[Opening Supplied records section]

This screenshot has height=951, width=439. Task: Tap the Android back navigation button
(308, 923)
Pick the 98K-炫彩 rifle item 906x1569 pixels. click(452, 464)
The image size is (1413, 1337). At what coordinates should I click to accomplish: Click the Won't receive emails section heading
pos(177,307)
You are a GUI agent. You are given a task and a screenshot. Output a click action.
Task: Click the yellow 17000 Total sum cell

[Closing Supplied records section]

Task to complete =
Having read the entries above, repeat them exactly.

The completed task =
This screenshot has height=951, width=439. Task: Tap the Android back navigation button
(308, 923)
Pick the 98K-炫彩 rifle item 906x1569 pixels. click(452, 464)
The image size is (1413, 1337). At what coordinates should I click to accomplish: Click the Won't receive emails section heading
pos(177,307)
You are a GUI agent. You are given a task and a screenshot. Output a click action.
Task: Click the yellow 17000 Total sum cell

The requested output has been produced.